Bakerville is a ghost town in Clear Creek County, Colorado. It is located west of modern-day Silver Plume, south of I-70 near the fourteener peaks of Grays and Torreys.

Description
Bakerville is located south of I-70, along Stevens Gulch Road, which runs towards Grays and Torreys to the South. The location is where Quayle Creek, flowing from Grays and Torreys, feeds into Clear Creek, which flows from the Continental Divide. The town is roughly  east of the entrance to the Eisenhower Tunnel and  northeast of Montezuma. The site currently includes a parking lot and several small structures.

History
The settlement was founded by three men–John Baker, William F. Kelso, and Dick Irwin–in 1865 to support their mine.

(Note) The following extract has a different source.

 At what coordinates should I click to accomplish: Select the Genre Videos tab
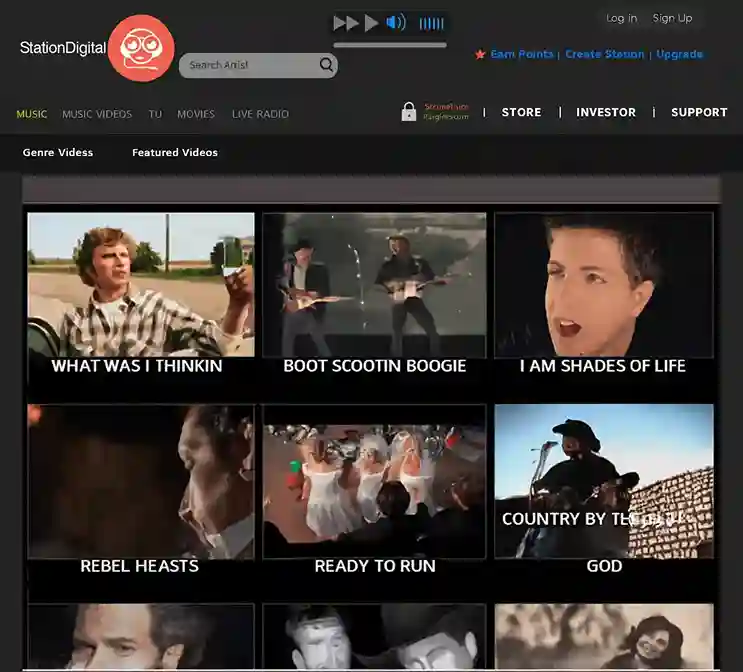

The town and Baker Mine were named for Baker, while the mountain the town sits below was named for Kelso. By the late 1860s, the town sported several log cabins and fences built from timber logged off of Kelso Mountain.

In 2010, Clear Creek County opened a portion of paved trail connecting Bakerville with the Loveland Ski Area. This trail addition was part of a larger project of bike and pedestrian trails ranging from where U.S. Route 6 enters eastern Clear Creek County from Jefferson County to the Bakerville portion that merges with the Continental Divide Trail and leads into Summit County.